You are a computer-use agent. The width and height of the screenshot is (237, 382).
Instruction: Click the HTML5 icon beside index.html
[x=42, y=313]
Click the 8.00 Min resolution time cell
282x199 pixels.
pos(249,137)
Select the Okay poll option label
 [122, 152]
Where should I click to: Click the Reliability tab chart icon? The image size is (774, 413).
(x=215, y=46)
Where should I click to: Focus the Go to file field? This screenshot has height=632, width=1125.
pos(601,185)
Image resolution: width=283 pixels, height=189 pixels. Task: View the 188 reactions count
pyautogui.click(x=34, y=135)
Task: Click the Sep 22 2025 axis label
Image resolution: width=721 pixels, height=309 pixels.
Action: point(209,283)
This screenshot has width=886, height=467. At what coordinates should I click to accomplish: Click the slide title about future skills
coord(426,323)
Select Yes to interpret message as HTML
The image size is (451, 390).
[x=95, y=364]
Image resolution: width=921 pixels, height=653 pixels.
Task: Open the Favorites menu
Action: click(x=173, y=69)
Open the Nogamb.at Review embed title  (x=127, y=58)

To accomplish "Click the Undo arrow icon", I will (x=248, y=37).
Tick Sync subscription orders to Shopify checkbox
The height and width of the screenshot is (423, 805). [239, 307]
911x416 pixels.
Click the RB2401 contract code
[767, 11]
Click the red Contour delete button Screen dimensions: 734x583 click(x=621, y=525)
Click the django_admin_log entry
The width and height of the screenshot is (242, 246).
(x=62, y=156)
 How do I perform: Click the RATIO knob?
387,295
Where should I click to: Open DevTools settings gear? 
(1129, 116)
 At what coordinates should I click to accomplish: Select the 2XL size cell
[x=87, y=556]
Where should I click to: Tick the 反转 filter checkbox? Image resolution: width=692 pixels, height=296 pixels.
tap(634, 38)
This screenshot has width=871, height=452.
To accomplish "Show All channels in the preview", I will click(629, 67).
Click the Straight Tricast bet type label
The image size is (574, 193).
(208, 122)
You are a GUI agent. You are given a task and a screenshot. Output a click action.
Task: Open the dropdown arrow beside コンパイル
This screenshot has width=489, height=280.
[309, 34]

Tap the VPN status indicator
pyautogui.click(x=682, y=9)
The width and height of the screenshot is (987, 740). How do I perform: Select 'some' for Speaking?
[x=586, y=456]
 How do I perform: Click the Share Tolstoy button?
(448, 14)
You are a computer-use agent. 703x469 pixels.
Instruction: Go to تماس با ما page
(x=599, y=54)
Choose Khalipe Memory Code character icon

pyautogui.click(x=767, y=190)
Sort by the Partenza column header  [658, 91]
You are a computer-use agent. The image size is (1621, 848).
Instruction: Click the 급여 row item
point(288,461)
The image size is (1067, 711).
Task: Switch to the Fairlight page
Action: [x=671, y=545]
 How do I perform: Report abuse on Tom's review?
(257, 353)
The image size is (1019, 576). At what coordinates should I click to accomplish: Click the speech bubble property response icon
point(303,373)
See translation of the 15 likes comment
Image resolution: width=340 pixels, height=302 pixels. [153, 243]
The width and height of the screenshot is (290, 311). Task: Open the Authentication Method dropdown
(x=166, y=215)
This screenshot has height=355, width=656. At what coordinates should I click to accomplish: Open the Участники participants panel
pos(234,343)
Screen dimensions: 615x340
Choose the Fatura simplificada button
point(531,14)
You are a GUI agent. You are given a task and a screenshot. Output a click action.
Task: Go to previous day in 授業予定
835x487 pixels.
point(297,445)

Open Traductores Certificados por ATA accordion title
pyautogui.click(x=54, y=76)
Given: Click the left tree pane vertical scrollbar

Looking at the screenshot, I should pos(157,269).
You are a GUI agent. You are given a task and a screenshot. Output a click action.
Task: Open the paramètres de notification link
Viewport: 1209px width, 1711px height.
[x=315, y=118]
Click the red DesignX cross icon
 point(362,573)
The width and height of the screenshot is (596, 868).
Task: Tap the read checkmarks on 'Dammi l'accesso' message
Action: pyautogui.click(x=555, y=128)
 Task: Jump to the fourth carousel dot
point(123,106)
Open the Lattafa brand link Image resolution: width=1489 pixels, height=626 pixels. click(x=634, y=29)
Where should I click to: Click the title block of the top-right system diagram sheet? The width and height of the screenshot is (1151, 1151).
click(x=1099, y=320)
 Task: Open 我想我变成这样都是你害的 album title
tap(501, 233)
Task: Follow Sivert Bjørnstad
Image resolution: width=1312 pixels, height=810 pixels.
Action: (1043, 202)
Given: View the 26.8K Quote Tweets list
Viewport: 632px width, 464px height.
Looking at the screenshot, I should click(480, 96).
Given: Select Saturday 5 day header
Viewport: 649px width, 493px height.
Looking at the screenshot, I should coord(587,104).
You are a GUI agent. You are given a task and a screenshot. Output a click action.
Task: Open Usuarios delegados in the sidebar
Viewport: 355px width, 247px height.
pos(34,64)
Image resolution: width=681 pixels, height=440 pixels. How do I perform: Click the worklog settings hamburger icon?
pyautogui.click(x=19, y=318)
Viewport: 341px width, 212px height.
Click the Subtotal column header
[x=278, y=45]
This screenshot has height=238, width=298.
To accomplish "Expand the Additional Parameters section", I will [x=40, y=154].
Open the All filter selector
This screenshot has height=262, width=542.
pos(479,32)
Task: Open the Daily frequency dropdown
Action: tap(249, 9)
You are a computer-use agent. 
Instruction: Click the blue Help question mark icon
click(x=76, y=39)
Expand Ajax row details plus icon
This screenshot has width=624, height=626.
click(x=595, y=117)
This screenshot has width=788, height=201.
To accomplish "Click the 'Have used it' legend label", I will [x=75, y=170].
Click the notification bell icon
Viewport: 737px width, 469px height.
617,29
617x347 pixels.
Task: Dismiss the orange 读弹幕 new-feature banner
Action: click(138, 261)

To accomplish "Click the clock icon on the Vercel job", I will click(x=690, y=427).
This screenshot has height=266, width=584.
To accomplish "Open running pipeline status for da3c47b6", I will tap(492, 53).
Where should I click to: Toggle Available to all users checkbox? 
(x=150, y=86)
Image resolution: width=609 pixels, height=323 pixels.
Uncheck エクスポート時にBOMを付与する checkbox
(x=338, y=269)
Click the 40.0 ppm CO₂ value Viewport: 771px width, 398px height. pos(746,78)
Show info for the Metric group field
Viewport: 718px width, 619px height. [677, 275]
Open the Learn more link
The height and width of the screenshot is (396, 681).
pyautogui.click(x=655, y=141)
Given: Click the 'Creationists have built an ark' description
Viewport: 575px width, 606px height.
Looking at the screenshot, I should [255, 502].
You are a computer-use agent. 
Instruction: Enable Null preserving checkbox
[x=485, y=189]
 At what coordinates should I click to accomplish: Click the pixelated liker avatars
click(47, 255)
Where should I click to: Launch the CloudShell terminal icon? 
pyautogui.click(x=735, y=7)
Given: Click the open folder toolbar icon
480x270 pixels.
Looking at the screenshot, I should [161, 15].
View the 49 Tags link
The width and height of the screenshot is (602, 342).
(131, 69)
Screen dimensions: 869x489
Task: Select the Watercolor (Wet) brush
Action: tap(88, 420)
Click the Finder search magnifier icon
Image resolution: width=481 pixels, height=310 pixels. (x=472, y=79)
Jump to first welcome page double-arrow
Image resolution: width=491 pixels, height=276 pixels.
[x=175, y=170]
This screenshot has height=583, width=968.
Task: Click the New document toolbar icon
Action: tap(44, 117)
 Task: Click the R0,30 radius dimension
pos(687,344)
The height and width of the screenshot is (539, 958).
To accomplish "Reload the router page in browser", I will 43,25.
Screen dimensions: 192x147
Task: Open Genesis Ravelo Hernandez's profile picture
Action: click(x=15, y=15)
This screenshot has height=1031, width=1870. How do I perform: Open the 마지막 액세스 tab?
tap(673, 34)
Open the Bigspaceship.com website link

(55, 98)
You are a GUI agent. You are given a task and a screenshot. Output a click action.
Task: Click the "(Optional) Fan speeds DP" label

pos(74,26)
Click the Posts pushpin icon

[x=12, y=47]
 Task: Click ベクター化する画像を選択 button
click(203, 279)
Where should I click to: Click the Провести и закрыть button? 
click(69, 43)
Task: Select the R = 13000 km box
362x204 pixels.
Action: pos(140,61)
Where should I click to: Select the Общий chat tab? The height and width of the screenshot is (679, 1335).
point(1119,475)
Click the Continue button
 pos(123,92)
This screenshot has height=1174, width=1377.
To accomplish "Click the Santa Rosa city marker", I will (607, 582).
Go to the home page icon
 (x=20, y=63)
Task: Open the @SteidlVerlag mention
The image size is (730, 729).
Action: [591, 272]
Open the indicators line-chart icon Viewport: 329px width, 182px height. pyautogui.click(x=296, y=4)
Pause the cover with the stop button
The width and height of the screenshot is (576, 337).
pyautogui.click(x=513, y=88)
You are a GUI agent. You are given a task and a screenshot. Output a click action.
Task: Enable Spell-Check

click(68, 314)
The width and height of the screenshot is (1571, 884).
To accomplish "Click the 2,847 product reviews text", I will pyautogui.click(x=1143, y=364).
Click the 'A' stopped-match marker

□ □ □ □ □ □ □

• ASSIGNMENT
Copy each line of the data that contains the word "computer".

• FINISHED EXERCISE
You are a computer-use agent. The width and height of the screenshot is (237, 382).
You are a computer-use agent. 703x469 pixels.
You are a computer-use agent. The image size is (1621, 848).
You are a computer-use agent. 
You are a computer-use agent. 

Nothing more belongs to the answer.